Hausprojekt Linienstraße 206 unter Druck

Kündigungsdrohungen: Bewohner wollen Haus kaufen

Das bunte Gebäude in der Linienstraße 206 in Berlin-Mitte fällt in der sterilen Umgebung der Lofts und Bungalows auf. Das Haus war 1990 besetzt worden. Anfang der 90er Jahe wurde es legalisiert. Die Mietverträge garantieren den Bewohnern das Leben in einem alternativen Wohnprojekt, in dem die Küchen gemeinsam benutzt werden und nicht alle Türen verschlossen werden. Doch jetzt geraten die Bewohner unter Druck. Mit juristischen Drohungen erzwang der neue Eigentümer Bernd-Ullrich Lippert von den Mietern die Herausgabe eines Haustürschlüssels. Damit aber hätte er sofort Zutritt zu dem Privatbereich der Bewohner, die bisher ihre Wohnungstüren offen ließen. Sie sehen daher in der erzwungenen Schlüsselherausgabe eine Bedrohung ihres Projekts. „Wenn ich morgens aus meinem Zimmer in die Küche oder ins Bad will, möchte ich doch nicht den unangemeldeten Vermietern oder irgendwelchen Bauarbeitern über den Weg laufen.“ sagte Linienstraßenbewohnerin Anne Bonhoff. Zumal die Bewohner auch befürchten, dass der Streit mit dem Eigentümer weitergehen wird. Schon gab es Kündigungsdrohungen. Die bisher gültigen Mietverträge werden in Frage gestellt. „So begann auch der Konflikt in der Liebigstraße 14. Zuerst wurde die Herausgabe des Haustürschlüssels verlangt. Am Ende stand die Räumung“, meinte Bonhoff mit Verweis auf das im Februar 2011 mit einem großen Polizeiaufgebot geräumte Wohnprojekt in Friedrichshain. So weit wollen es die Mieter der Linienstraße nicht kommen lassen. Sie wollen das Haus kaufen und haben dabei die Unterstützung von Initiativen, die sich in Mitte gegen die weitere Vertreibung alternativer Wohn- und Kulturprojekt engagieren.

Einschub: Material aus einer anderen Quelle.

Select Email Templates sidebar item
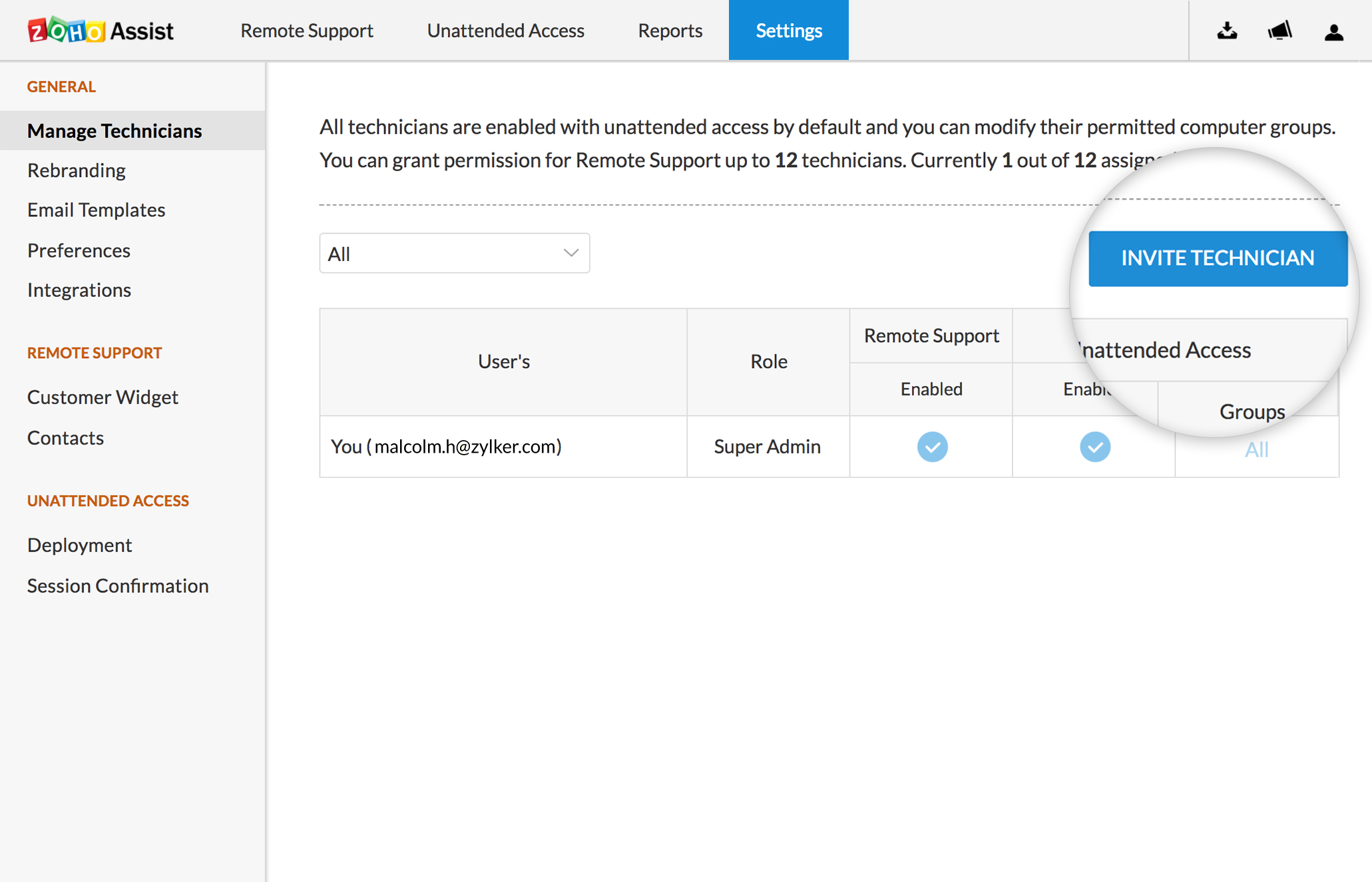(x=96, y=210)
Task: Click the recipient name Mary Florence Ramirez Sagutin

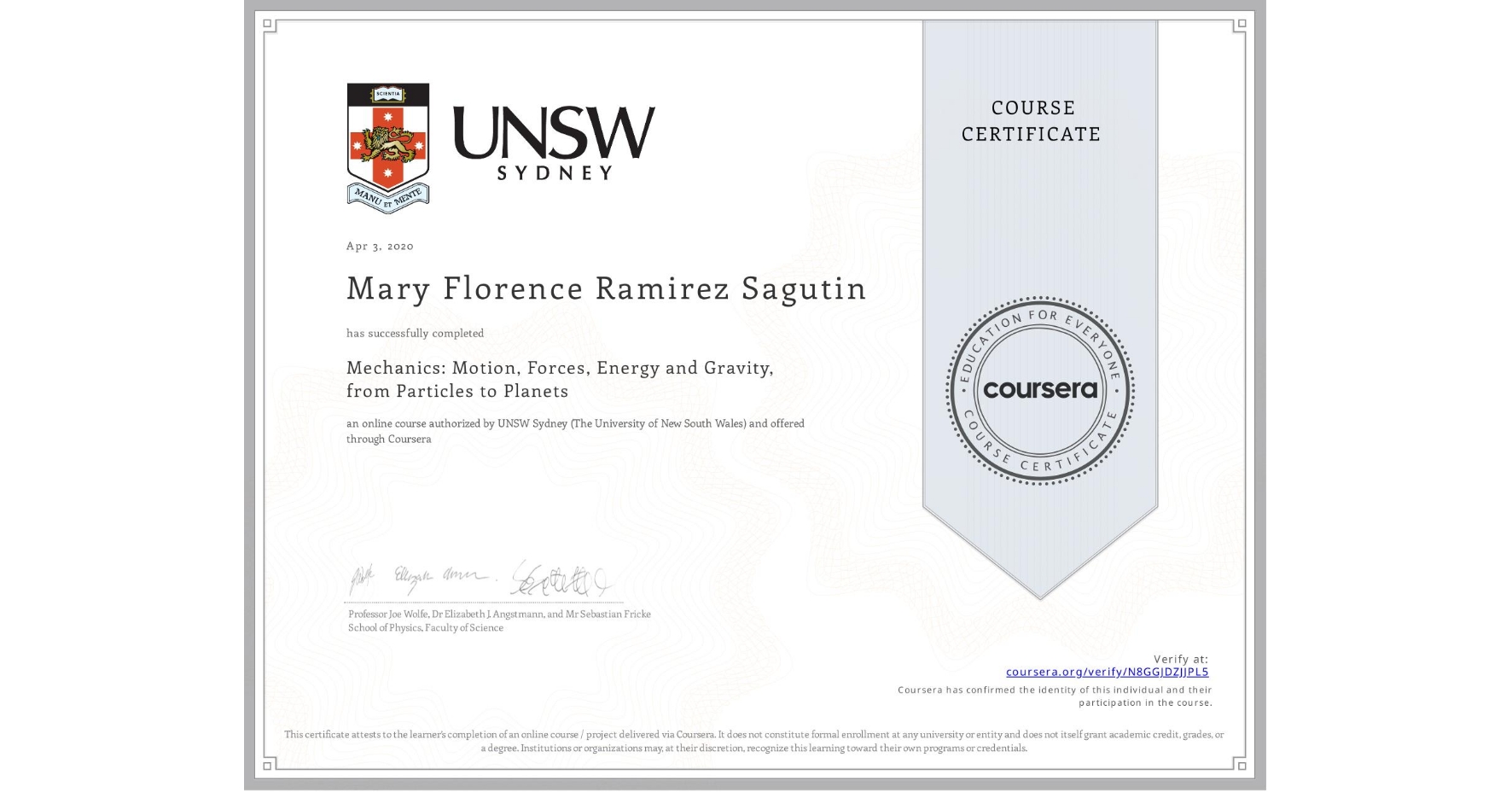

Erst vor wenigen Monaten musste der Linienhof, der sich direkt neben dem Haus befindet, einen Neubau von Eigentumswohnungen weichen. Auf dem Platz hatte jahrelang ein selbstverwaltetes Handwerkerkollektiv gearbeitet. Ihr Haus soll nicht so schnell verschwinden, betont Bonhoff. „Wir wollen die Linienstrasse 206 dauerhaft als selbstverwaltetes Projekt dem Immobilienmarkt entziehen und sichern. Wir sind bereit dafür für das Haus einen fairen Preis zu bezahlen“, betont die Bewohnerin. Dafür haben wollen sie sich auch mit anderen Mieterprojekten in Berlin vernetzen. Der Eigentümer ist weder gegenüber der Presse noch den Hausbewohnern zu einer Stellungnahme bereit.